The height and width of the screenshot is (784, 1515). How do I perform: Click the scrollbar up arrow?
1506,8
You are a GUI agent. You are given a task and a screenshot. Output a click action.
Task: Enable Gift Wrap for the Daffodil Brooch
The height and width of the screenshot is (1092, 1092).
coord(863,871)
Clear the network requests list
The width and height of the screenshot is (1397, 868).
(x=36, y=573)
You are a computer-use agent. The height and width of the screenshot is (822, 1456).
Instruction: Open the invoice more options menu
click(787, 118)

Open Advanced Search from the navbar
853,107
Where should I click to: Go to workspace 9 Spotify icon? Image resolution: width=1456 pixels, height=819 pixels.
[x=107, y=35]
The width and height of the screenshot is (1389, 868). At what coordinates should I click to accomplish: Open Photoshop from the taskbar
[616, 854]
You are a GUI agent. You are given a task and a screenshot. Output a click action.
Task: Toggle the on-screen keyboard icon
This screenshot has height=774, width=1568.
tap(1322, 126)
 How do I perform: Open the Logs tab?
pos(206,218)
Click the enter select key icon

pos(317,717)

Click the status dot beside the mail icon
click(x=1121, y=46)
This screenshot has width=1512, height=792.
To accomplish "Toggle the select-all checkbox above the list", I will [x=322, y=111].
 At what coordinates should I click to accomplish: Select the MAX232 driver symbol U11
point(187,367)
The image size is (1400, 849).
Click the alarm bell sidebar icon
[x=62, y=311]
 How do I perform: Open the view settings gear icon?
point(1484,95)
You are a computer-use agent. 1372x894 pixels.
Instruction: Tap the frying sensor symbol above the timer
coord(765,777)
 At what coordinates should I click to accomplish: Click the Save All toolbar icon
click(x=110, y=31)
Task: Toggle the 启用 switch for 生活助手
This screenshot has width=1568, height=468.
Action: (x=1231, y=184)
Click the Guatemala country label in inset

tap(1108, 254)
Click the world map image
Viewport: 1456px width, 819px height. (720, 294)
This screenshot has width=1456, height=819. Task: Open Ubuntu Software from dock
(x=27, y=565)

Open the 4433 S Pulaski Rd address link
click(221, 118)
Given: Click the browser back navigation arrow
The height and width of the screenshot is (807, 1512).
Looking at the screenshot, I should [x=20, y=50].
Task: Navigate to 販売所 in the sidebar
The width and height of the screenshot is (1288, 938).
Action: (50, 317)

Your task: Please quote nothing but the lines from the line with "Task: Toggle the on-screen keyboard icon" through the end of the data above, exactly as written, ends included.

Answer to the exercise:
Task: Toggle the on-screen keyboard icon
This screenshot has height=774, width=1568.
tap(1322, 126)
 How do I perform: Open the Logs tab?
pos(206,218)
Click the enter select key icon

pos(317,717)

Click the status dot beside the mail icon
click(x=1121, y=46)
This screenshot has width=1512, height=792.
To accomplish "Toggle the select-all checkbox above the list", I will [x=322, y=111].
 At what coordinates should I click to accomplish: Select the MAX232 driver symbol U11
point(187,367)
The image size is (1400, 849).
Click the alarm bell sidebar icon
[x=62, y=311]
 How do I perform: Open the view settings gear icon?
point(1484,95)
You are a computer-use agent. 1372x894 pixels.
Instruction: Tap the frying sensor symbol above the timer
coord(765,777)
 At what coordinates should I click to accomplish: Click the Save All toolbar icon
click(x=110, y=31)
Task: Toggle the 启用 switch for 生活助手
This screenshot has width=1568, height=468.
Action: (x=1231, y=184)
Click the Guatemala country label in inset

tap(1108, 254)
Click the world map image
Viewport: 1456px width, 819px height. (720, 294)
This screenshot has width=1456, height=819. Task: Open Ubuntu Software from dock
(x=27, y=565)

Open the 4433 S Pulaski Rd address link
click(221, 118)
Given: Click the browser back navigation arrow
The height and width of the screenshot is (807, 1512).
Looking at the screenshot, I should [x=20, y=50].
Task: Navigate to 販売所 in the sidebar
The width and height of the screenshot is (1288, 938).
Action: (50, 317)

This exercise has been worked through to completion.